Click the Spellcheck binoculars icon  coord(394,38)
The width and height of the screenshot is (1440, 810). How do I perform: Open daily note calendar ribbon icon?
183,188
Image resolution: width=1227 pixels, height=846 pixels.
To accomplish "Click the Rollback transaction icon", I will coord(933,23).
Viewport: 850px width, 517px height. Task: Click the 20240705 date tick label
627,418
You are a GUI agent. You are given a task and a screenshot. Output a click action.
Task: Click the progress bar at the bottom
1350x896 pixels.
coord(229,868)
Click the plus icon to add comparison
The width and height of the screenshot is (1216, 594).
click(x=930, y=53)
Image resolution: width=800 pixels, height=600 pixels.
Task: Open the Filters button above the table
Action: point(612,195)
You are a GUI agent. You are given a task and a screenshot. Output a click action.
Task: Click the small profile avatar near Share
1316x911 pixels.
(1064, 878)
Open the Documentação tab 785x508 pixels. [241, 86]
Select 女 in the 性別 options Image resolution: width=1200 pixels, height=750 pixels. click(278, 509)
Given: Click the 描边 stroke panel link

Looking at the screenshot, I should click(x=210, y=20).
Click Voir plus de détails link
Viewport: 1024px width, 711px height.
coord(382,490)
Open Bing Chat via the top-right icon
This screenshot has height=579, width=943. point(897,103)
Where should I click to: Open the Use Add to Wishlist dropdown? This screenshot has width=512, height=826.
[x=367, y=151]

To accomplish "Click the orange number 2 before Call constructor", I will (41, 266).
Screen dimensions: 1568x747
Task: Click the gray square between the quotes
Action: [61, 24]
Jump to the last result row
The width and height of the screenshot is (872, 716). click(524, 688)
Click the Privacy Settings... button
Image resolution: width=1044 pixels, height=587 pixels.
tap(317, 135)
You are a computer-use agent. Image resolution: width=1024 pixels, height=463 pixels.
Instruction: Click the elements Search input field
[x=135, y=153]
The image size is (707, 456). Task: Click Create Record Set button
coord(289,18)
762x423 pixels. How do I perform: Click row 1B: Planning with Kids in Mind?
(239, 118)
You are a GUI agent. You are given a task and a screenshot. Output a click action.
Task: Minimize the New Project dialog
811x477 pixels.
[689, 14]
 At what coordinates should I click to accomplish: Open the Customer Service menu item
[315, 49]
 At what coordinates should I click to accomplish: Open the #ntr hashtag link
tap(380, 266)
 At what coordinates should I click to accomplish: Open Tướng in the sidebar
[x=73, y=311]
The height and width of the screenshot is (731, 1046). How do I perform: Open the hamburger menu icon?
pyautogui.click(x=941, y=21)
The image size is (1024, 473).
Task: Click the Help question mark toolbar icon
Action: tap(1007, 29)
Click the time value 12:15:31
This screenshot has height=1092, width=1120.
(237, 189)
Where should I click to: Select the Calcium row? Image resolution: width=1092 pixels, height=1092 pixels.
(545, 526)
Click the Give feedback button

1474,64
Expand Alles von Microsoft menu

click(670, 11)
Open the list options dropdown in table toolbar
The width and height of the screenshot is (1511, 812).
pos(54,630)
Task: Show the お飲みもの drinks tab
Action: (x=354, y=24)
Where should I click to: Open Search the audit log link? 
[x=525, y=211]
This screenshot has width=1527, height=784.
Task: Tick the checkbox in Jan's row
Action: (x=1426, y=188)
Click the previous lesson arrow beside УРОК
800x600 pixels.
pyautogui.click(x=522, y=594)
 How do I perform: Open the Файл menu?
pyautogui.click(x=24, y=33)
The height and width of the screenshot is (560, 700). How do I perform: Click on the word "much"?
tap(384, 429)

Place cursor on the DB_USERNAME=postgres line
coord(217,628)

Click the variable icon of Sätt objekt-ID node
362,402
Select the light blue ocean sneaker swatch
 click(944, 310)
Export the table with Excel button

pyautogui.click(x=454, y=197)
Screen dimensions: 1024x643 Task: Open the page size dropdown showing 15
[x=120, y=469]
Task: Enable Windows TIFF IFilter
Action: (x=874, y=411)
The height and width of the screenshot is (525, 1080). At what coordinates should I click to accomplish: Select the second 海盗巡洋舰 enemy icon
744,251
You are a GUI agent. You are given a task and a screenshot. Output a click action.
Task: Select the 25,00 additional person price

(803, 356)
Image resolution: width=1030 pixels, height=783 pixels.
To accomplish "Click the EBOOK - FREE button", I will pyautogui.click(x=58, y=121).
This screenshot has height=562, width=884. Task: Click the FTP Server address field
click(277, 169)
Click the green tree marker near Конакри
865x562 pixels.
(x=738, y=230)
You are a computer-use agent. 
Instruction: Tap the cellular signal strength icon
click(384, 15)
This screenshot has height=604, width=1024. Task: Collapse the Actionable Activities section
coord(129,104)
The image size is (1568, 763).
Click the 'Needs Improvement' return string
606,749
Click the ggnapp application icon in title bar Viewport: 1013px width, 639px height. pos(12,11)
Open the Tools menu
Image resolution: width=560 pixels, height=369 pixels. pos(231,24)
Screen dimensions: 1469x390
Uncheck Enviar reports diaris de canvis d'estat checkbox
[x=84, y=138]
*****
*What is required:* Check each line above for the string "options" and show the ones that have it.

*Your solution:*
Select 女 in the 性別 options Image resolution: width=1200 pixels, height=750 pixels. click(278, 509)
Open the list options dropdown in table toolbar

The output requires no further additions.